Я очнулась на койке у дверей той же залы – мама добилась, чтобы меня переложили подальше от окна. Когда мама рядом, всё уже не страшно. Помню лепнину под потолком и потеки на стенах, выкрашенных до половины тусклой зеленоватой краской. На соседней койке лежит большая девочка, лет семи. У неё послеоперационные спайки, и ей, как и другим детям, медсестры дают горячий парафин, чтобы она клала на живот. Она втыкает в него пальцы, парафин застывает, и она снимает с пальцев красивые белые напальчники. Я ужасно ей завидую и она, добрая душа, дает мне кусочек парафина. Парафин жжет кожу, но я терплю и – ура! – у меня тоже парафиновый пальчик! Какая красота!
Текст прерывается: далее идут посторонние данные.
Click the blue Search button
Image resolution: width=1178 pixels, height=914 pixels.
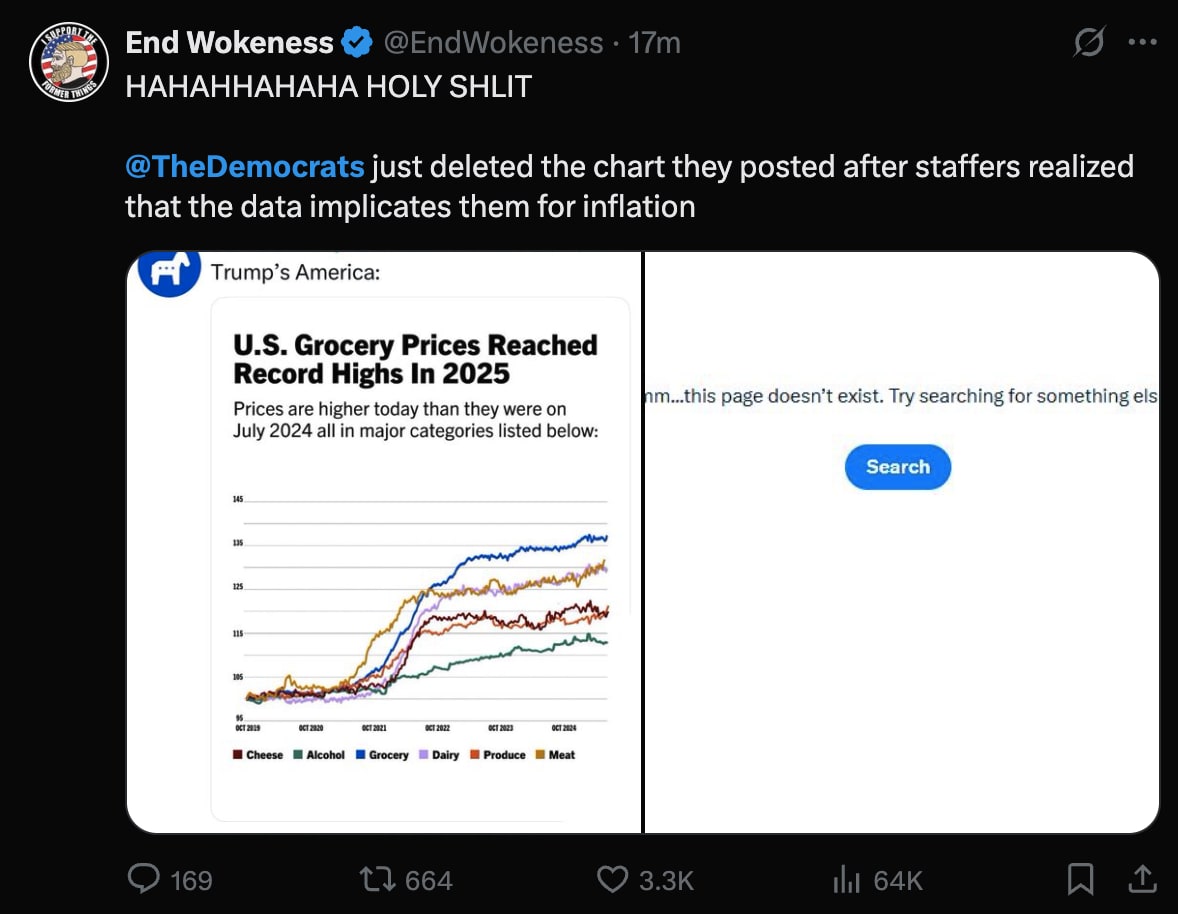(898, 467)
Дети в палате прыгают по койкам, дерутся, вопят. Одна шестилетняя девочка, голубоглазая, в льняных кудряшках, вдруг начинает петь, и вся дикая палата стихает. Серебряный голосок чисто и сильно выводит:
За рекой, за лесом,
Солнышко садится.
Что-то мне, подруженьки,
Дома не сидится.
С ветки облетает
Черемухи цвет.
В жизни раз бывает
Восемнадцать лет.
С тех пор я эту песню слышу только этим волшебным голосом. Помню, как девочку посадили на каталку и увезли на операцию.
Вдруг около меня оказывается – папа! Папа в белом врачебном халате! Он побыл совсем недолго, рассказал мне про рыжего котёнка, которого встретил во дворе, и быстро ушел.
Много лет спустя я узнала, что папа пошел к своему зятю – хирургу и одолжил у него халат. Пришел в больницу Раухфуса, скинул пальто, и когда кто-то из персонала попытался его остановить, рявкнул:
- Вы что себе позволяете?!! Я – профессор, вызванный на консультацию!
Персонал встал в струнку, а папа проскользнул на несколько минут ко мне в палату. Более того. Тогдашние правила разрешали матери сидеть рядом с ребенком после операции только один день. И папа пошел на подлог. Он блестяще (зря ли он оканчивал высшее художественное училище им. Мухиной?) подделывал пропуск, подпись главврача и печать больницы, чтобы мама могла сидеть со мной всё послеоперационное время.
Мне снимают швы, и я вижу шрам, похожий на большую темно-красную гусеницу, с точками по бокам. Мне он очень нравится, и я думаю о том, как покажу его своей подружке Аленке, у которой уже есть такой шрам на животе, но мой – больше и красивее.